Task goal: Rewrite the data from the line containing "Task: Click the 1:51" through the line containing "point(10,12)", inclusive, replacing "Launch" with "Open" and leaving everything else unchanged.

(Rows of pointing data)
▼▼▼

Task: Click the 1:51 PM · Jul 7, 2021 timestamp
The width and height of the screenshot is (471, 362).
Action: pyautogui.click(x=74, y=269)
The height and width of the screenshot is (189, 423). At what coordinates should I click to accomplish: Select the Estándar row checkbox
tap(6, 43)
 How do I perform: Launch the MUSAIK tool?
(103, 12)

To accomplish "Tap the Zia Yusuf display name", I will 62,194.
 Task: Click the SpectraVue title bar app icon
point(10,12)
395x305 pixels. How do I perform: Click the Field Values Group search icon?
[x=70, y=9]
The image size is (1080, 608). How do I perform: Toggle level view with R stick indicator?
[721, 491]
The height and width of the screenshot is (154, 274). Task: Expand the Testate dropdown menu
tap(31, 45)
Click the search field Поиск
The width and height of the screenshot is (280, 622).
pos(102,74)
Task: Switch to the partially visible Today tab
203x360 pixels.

▲▲▲
▼▼▼

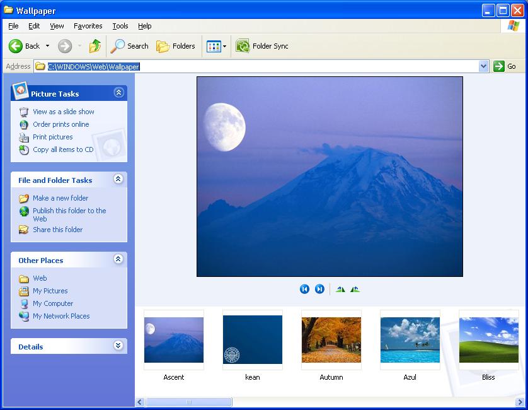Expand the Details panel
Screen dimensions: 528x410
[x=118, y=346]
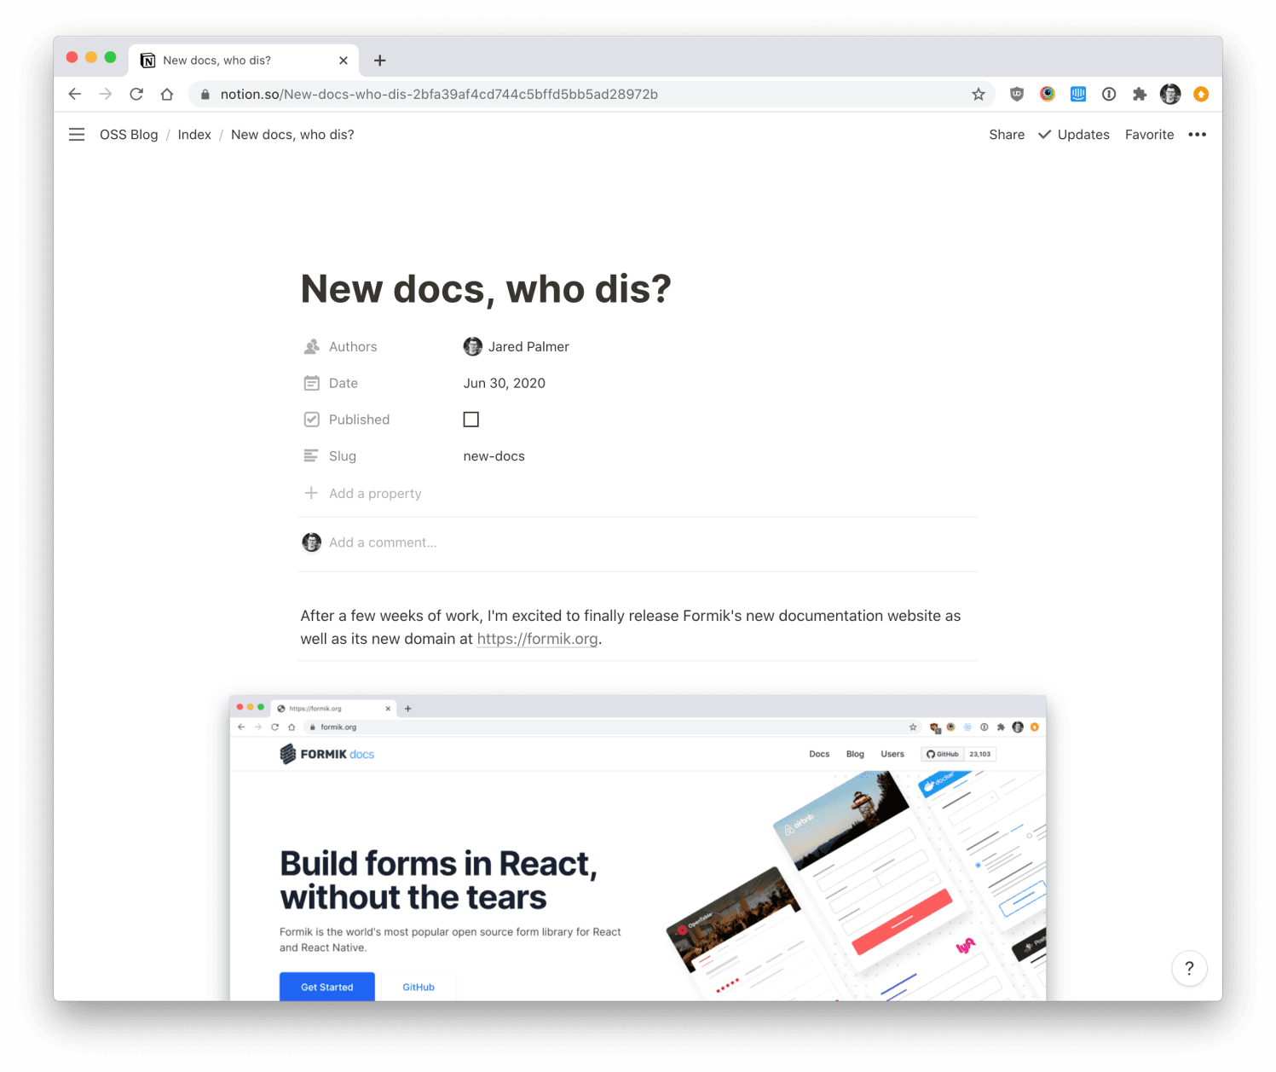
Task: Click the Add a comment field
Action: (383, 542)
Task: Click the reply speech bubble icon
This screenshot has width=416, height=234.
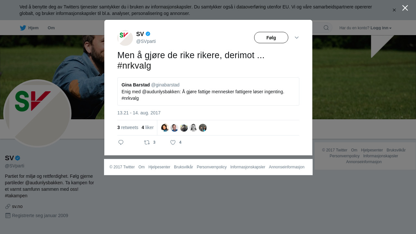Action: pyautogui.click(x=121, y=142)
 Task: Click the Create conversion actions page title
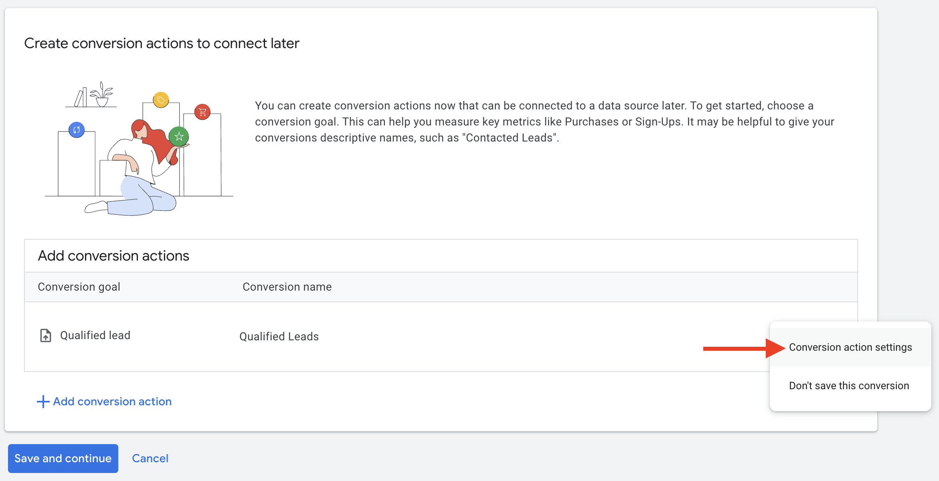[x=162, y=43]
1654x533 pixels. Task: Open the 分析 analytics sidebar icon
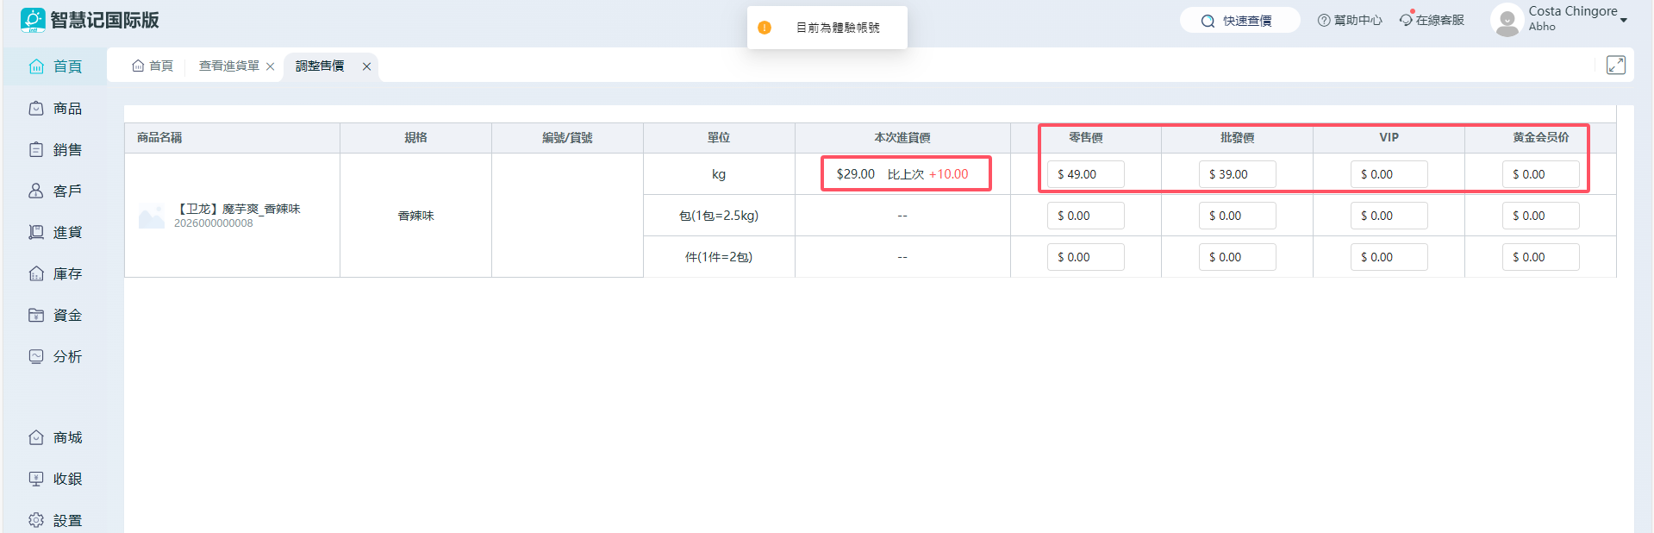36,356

▲▲▲

Finished answer:
Task: Click the 1:51 PM · Jul 7, 2021 timestamp
The width and height of the screenshot is (471, 362).
Action: pyautogui.click(x=74, y=269)
The height and width of the screenshot is (189, 423). At what coordinates should I click to accomplish: Select the Estándar row checkbox
tap(6, 43)
 How do I perform: Open the MUSAIK tool?
(103, 12)

To accomplish "Tap the Zia Yusuf display name", I will 62,194.
 Task: Click the SpectraVue title bar app icon
point(10,12)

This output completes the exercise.